Humility—A Eulogy Virtues
Excerpt from the Christian Century
A review of David Brooks
Feb 03, 2016 by Grant Wacker
“Résumé—or Adam I—virtues are the ones we feature in the job market when we tout our skills and showcase our ability to build, produce, create, and discover. They help us claim success by beating out the competition. Résumé virtues are valuable as far as they go. But unrestrained, they perpetuate many of life’s most intractable problems: greed, racism, sexism, violence, perversity, deception, and—worse—self-deception.
In contrast, eulogy—or Adam II—virtues are the ones we hope others will talk about at our funeral. Brooks’s accounting of them is considerably longer, partly because he is more interested in them and partly because they are subtler and require more nuanced descriptions. Definitions are elusive, but a good start would emphasize courtesy, kindness, courage, honesty, loyalty, and self-discipline. Eulogy virtues foster self-criticism, an inner moral gyroscope, a clear sense of identity, an awareness of fallibility, and a willingness to sacrifice for others. These virtues are developed, not discovered. They come slowly and are engraved on the heart, stroke by stroke. They also come indirectly. The action comes first, then the habit.

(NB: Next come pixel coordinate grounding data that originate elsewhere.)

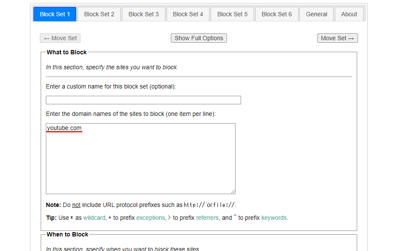Switch to the Block Set 2 tab

[99, 14]
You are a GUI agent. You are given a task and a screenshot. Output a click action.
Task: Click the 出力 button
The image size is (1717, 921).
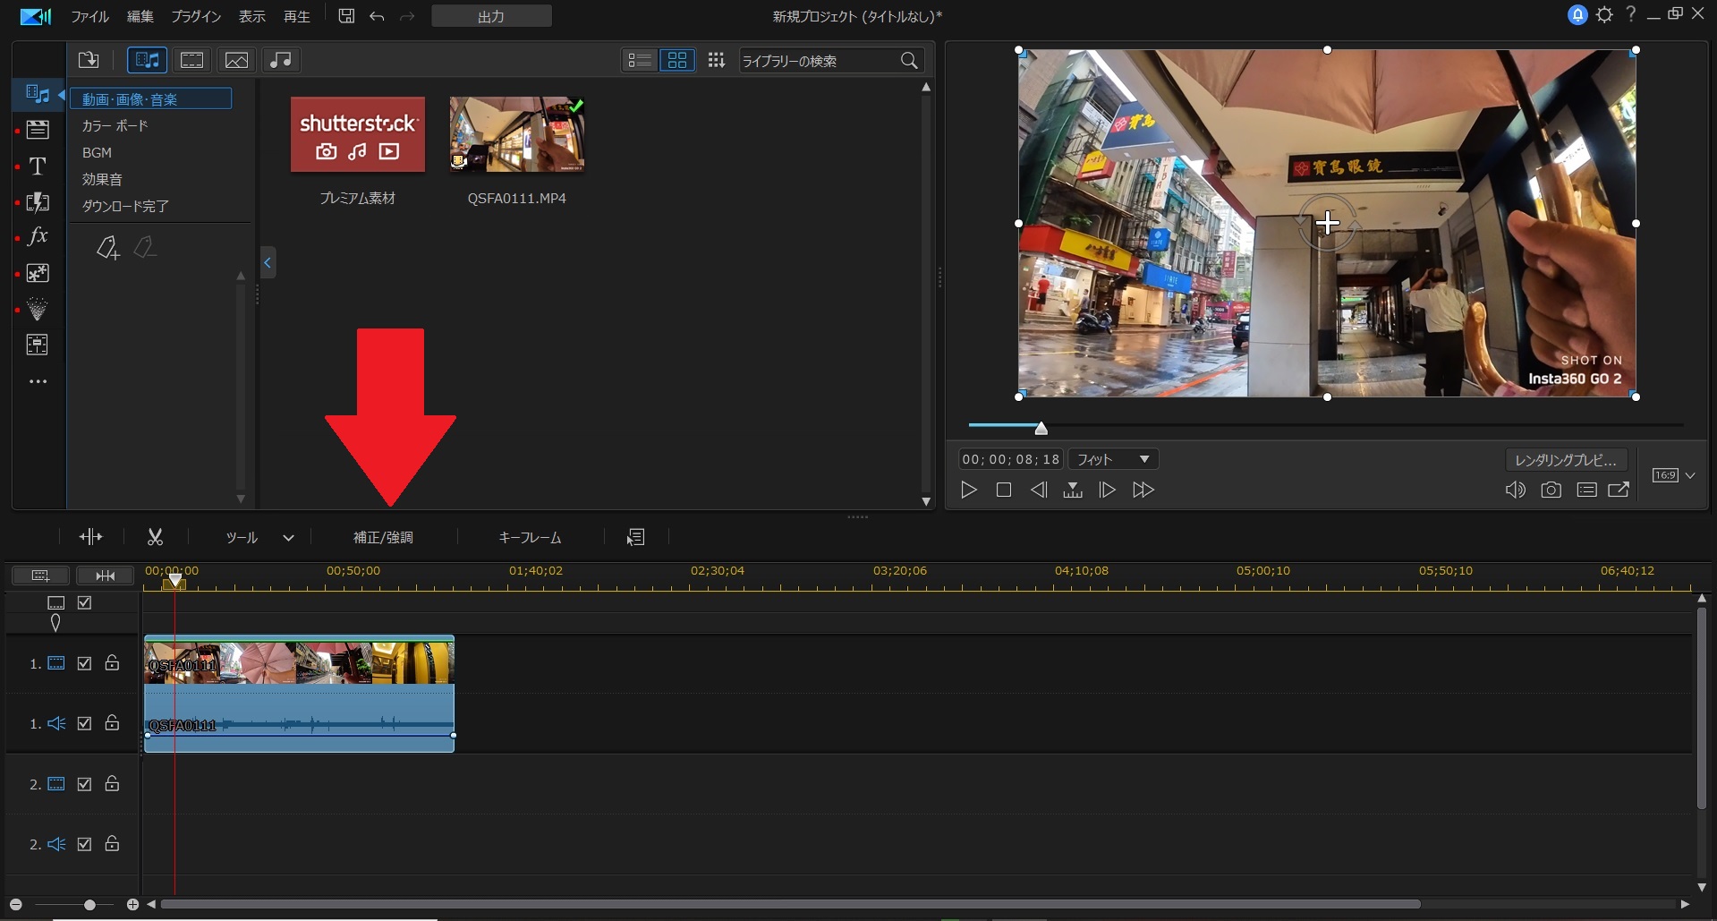point(491,16)
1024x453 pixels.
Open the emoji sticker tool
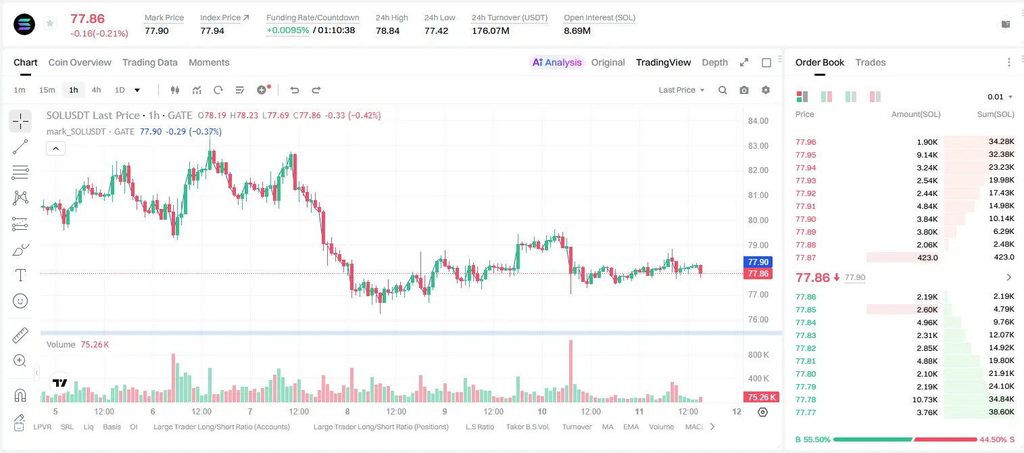tap(20, 301)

To be sure, eulogy virtues carry dangers when people take them to extremes. Benevolence, for example, can lead to condescension, principles to dogmatism, serenity to smugness, and reticence to aloofness.
Brooks does not really say what the heart of résumé virtues is, but he leaves no doubt that the heart of eulogy virtues is humility. This might be the most elusive virtue of all because we cannot seek it. Nor can humility be taught; rather, we see it modeled in certain people. Sensing that fulfillment is relational, humble people see themselves as part of a larger story, as a thread in a longer narrative. They know too, with Immanuel Kant, that humanity is “crooked timber.” So humble people try to confront their own moral limitations, squarely and without flinching. At the same time, they grasp that their moral limitations cannot be expunged, but can only be managed. The solution lies in palliatives, not cures.
Most important, humble people understand that the line between virtue and vice runs not between races or genders or nations, but deep within each person. The line is not firmly drawn but blurs as it moves from place to place and from time to time. Humans are dappled souls, seeking the light but never owning it. Reinhold Niebuhr got it right: “Beset by his own sinful nature, man is a problem to himself.”
So where is the road to character? Brooks emphasizes that it begins with constant small acts of self-discipline—gestures that keep Adam I in line and give Adam II a chance. And it develops from respect for tradition. Born of centuries of trial and error, tradition helps us see the difference between the transitory and the permanent and between passing happiness and enduring joy.”